Strange Gateway Issues with 2.7.0 development builds
-
I normally run the plus builds but decided to test the 2.7.0 builds until new plus builds become available.
On my Proxmox virtualized system I run multiple policy routed gateways, two for OpenVPN clients and two for Wireguard with failovers configured in gateway groups. Whenever I initially boot the system only one of the OpenVPN gateways come online. OpenVPN does properly connect as indicated on the dashboard but the gateway does not come online. This second gateway remains offline unless I manually restart it. When I do this it does come online but the other working OpenVPN gateway which normally runs at 53ms latency jumps to over 200ms latency and triggers a failover. I have changed gateway monitoring IP's removed Wireguard and reconfigured OpenVPN using different destinations without success. Yes I can configure the latency trigger to a higher number but this shouldn't be necessary considering I'm using the same config without any changes.

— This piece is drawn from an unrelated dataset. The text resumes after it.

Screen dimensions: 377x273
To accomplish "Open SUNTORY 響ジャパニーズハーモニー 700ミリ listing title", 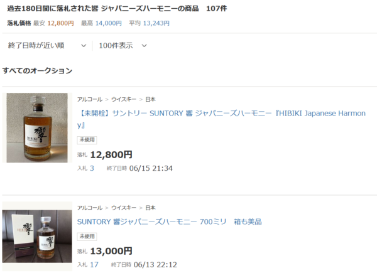I will pos(169,222).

The late July 2.09 developer build I normally run does not experience this issue at all and all gateways come online and latency is what is expected. I'm aware that in development changes are constantly being made. I've considered submitting a bug report but I'm not even sure what category to put this in. As a minimum I need all the gateways to start properly at boot Any insight anyone has on this is appreciated. -
Are you restarting dpinger or openvpn?
Do the gateways show as off-line or pending?
-
@stephenw10
I am not restarting openVPN so it would be dpinger I assume accessed from Menu Status/Gateways/Restart Service icon in the GUI.

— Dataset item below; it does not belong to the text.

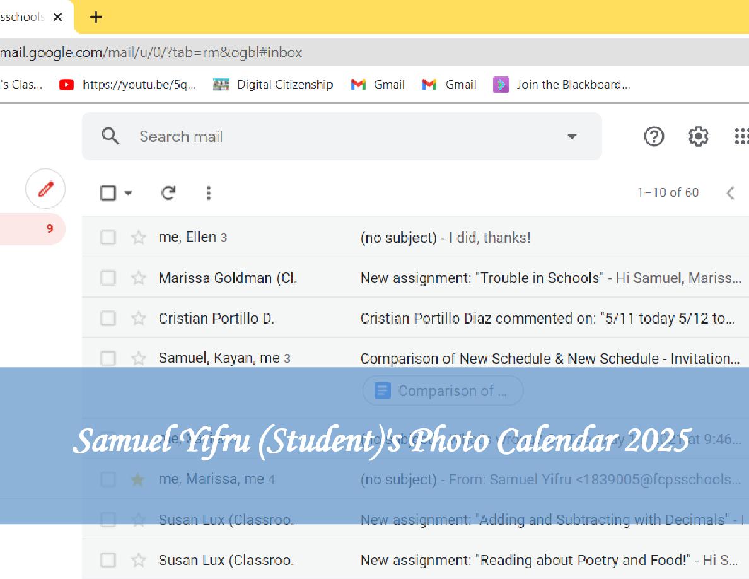
Task: Open the three-dot More options menu
Action: tap(209, 193)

The gateway shows Offline upon boot and remains that way until I manually start the service Sometimes the first gateway fails to start and the second one starts. Regardless both gateways will not start at boot. -
Here is what I get after boot. The second OpenVPN Gateway is down and Take note of the latency of "MULVADVPN1"
This is after restarting the gateways. The gateway comes online normally but creates latency on the first OpenVPN gateway.
-
All of those VPNs are on WAN I assume?
What IP address are they monitoring? The gateway IP directly?
In the initial situation after boot check for states to the monitoring IP. The gateway monitoring should be opening a state on the VPN2 interface but might be conflicting with some other open state.
Steve
-
@stephenw10
Yes all the VPNs are on WAN. The monitor IP's were obtained by running a traceroute and selecting an IP a few hops from the actual destination. I have tested this using public DNS servers as the monitor IPs with the same results. Also searching the states table for the affected monitor IP does show a state opening on the VPN2 interface. -
I assume the VPN shows as linked though? If you run a pcap can you see any gateway pings actually leaving across it?
Can you see them leaving on any other interface?
Are you using DCO?Steve
-
@stephenw10
Yes, the VPN(s) appears as linked.
On the interface that shows offline at boot only ICMP echo requests are recorded No replies or any other activity. The other interface does show activity as expected and No, I'm not using DCO. It appears to be more of a gateway or interface issue than OpenVPN in my opinion. -
Hmm, that's odd.
What happens if you just kill the state on VPN2 without restarting dpinger? Does it open a new state and start working?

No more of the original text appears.